On June 29, the head of new business at DDB North America, Brandon Snow, fired off this tweet: "Gotta love this biz. RFI shows up today, for a response by July 6th. I truly believe clients think agencies don't need holiday time off."
Ill-advised as it may be to bemoan a chance to pitch a new account, Mr. Snow's hardly the only exec frustrated by the agency review process these days. A few of the complaints on the list: hyper-condensed timelines; unfair requests by marketers to own speculative creative or strategic work; a lack of transparency about the size of the ultimate prize; and inadequate or no compensation to offset the costs of pitching. One new-business leader at a U.S. agency told Ad Age that of the seven pitches her shop is currently involved in, it's only being compensated for one.
The spike in complaints about review processes coincides with a rise in client-led reviews and a decrease in the use of agency search consultants.
It's a classic case of being careful what you wish for. Search consultants had become a whipping boy of the industry, accused of pay-for-play business practices and acting as a barrier between agencies and clients. But it turns out that in many cases, search consultants can be an advocate for agencies and educate clients on how to fairly and respectfully treat potential future partners.
"What we see with some client-led reviews is the original amateur hour," said Tom Finneran, exec VP-agency management services at the 4A's. Often, clients are leading their own reviews as part of procurement departments' remit to help choose which agencies a company works with. "People will take [request-for-proposal] forms that they use to [buy] corrugated cardboard and use that same RFP to conduct an agency search, maybe tacking in a few additional agency questions." He recalls one RFP last year that had 281 questions, about 10 of which were marketing related.
Agencies are also still smarting from a series of recent open-call reviews -- or as ad folks not-so-affectionately dub them, cattle calls. There was the Voss water review that began with a press release, the Current TV review that was launched over Twitter, and Zappos' public review which ultimately had more than 100 competing agencies.
Said Mr. Finneran: "Say what you will about search consultants ... but at least they understand the business, and understand the importance of having a reasonable list and process and winnowing it down."
In the current Best Buy review, the marketer's procurement department issued the RFP document.
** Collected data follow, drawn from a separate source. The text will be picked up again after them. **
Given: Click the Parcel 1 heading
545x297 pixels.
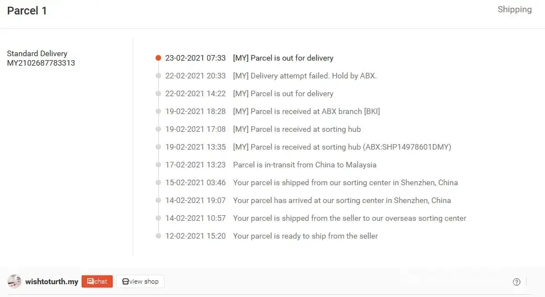Looking at the screenshot, I should [27, 11].
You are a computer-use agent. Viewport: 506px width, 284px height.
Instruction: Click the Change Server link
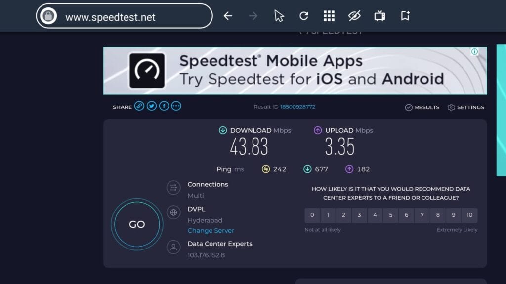click(x=211, y=230)
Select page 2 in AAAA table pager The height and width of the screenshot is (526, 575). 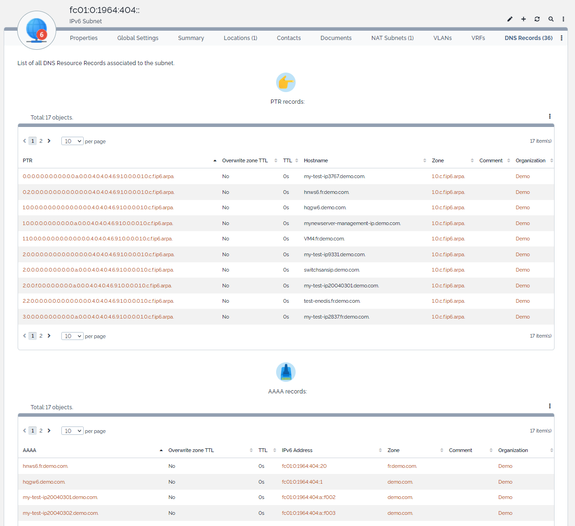(41, 431)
Other accounts up for grabs that aren't using a consultant include Chobani yogurt and the U.S. Corp. for Travel Promotion.
"As more clients are managing their own reviews, they are less aware of the time needed to fulfill crucial milestones in a review," said Ken Robinson, principal at Ark Advisors in New York. "That's why they might ask for a response in three days. ... We had a client that wanted final presentations to be done December 26, and we told them that wasn't appropriate."
And, he added, "if a client is leading the review themselves, chances are they aren't going to think to offer a stipend."
"I can see the frustration with consultants seen as being a buffer [between the agency and client] ... but sometimes you could argue face time -- if you're not getting paid for the work -- isn't good either," said Lauren Crampsie, chief marketing officer at Ogilvy.
The complaints have spurred the 4A's to approach the ANA about the issue, and now the groups are working together to develop best-practice guidelines for agency search.
"We are doing that because there is an acknowledgment -- by both advertisers and agencies -- that search practices aren't being conducted as efficiently as they should be," said Mr. Finneran. And [lack of ] efficiency isn't just costly to agencies, it's also costly to advertisers because their management will become distracted if pitches aren't conducted well and it adds to agency cost."
The guidelines are set to be issued in the fall.